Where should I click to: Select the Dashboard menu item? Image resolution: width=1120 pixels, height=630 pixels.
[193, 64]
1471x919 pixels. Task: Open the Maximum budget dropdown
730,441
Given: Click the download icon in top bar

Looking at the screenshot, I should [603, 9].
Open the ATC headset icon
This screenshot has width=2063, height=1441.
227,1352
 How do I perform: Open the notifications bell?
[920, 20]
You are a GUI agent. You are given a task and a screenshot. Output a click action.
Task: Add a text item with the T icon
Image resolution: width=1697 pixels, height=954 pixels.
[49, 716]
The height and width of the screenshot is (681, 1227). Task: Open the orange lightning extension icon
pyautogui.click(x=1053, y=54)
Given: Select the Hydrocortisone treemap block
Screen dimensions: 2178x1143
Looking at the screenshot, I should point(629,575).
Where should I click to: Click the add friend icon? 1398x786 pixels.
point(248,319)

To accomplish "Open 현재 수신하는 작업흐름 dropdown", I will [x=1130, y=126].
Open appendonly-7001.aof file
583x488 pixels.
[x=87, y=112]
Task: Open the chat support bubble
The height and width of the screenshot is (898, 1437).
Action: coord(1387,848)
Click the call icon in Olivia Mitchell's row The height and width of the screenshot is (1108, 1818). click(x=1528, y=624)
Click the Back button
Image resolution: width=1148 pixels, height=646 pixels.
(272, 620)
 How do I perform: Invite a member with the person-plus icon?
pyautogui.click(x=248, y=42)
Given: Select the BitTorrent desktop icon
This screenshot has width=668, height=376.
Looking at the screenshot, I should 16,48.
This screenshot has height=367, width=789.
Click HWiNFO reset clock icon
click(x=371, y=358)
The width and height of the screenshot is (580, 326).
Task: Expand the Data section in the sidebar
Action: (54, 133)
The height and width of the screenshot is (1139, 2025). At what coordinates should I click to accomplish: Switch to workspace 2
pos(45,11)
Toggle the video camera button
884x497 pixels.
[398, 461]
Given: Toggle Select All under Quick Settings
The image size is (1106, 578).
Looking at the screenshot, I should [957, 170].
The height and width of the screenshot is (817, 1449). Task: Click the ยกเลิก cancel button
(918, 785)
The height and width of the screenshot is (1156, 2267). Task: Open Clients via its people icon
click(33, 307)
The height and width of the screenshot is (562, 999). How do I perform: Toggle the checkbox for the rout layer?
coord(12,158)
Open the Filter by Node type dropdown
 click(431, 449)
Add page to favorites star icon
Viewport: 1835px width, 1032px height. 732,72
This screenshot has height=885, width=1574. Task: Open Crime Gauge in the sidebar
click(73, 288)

** To do **
Your response should consist of the listing, reproduced exactly.

** Result below **
Where should I click to: Select the Dashboard menu item? Image resolution: width=1120 pixels, height=630 pixels.
[193, 64]
1471x919 pixels. Task: Open the Maximum budget dropdown
730,441
Given: Click the download icon in top bar

Looking at the screenshot, I should [603, 9].
Open the ATC headset icon
This screenshot has width=2063, height=1441.
227,1352
 How do I perform: Open the notifications bell?
[920, 20]
You are a GUI agent. You are given a task and a screenshot. Output a click action.
Task: Add a text item with the T icon
Image resolution: width=1697 pixels, height=954 pixels.
[49, 716]
The height and width of the screenshot is (681, 1227). Task: Open the orange lightning extension icon
pyautogui.click(x=1053, y=54)
Given: Select the Hydrocortisone treemap block
Screen dimensions: 2178x1143
Looking at the screenshot, I should point(629,575).
Where should I click to: Click the add friend icon? 1398x786 pixels.
point(248,319)

To accomplish "Open 현재 수신하는 작업흐름 dropdown", I will [x=1130, y=126].
Open appendonly-7001.aof file
583x488 pixels.
[x=87, y=112]
Task: Open the chat support bubble
The height and width of the screenshot is (898, 1437).
Action: coord(1387,848)
Click the call icon in Olivia Mitchell's row The height and width of the screenshot is (1108, 1818). click(x=1528, y=624)
Click the Back button
Image resolution: width=1148 pixels, height=646 pixels.
(272, 620)
 How do I perform: Invite a member with the person-plus icon?
pyautogui.click(x=248, y=42)
Given: Select the BitTorrent desktop icon
This screenshot has width=668, height=376.
Looking at the screenshot, I should 16,48.
This screenshot has height=367, width=789.
Click HWiNFO reset clock icon
click(x=371, y=358)
The width and height of the screenshot is (580, 326).
Task: Expand the Data section in the sidebar
Action: (54, 133)
The height and width of the screenshot is (1139, 2025). At what coordinates should I click to accomplish: Switch to workspace 2
pos(45,11)
Toggle the video camera button
884x497 pixels.
[398, 461]
Given: Toggle Select All under Quick Settings
The image size is (1106, 578).
Looking at the screenshot, I should [957, 170].
The height and width of the screenshot is (817, 1449). Task: Click the ยกเลิก cancel button
(918, 785)
The height and width of the screenshot is (1156, 2267). Task: Open Clients via its people icon
click(33, 307)
The height and width of the screenshot is (562, 999). How do I perform: Toggle the checkbox for the rout layer?
coord(12,158)
Open the Filter by Node type dropdown
 click(431, 449)
Add page to favorites star icon
Viewport: 1835px width, 1032px height. 732,72
This screenshot has height=885, width=1574. Task: Open Crime Gauge in the sidebar
click(73, 288)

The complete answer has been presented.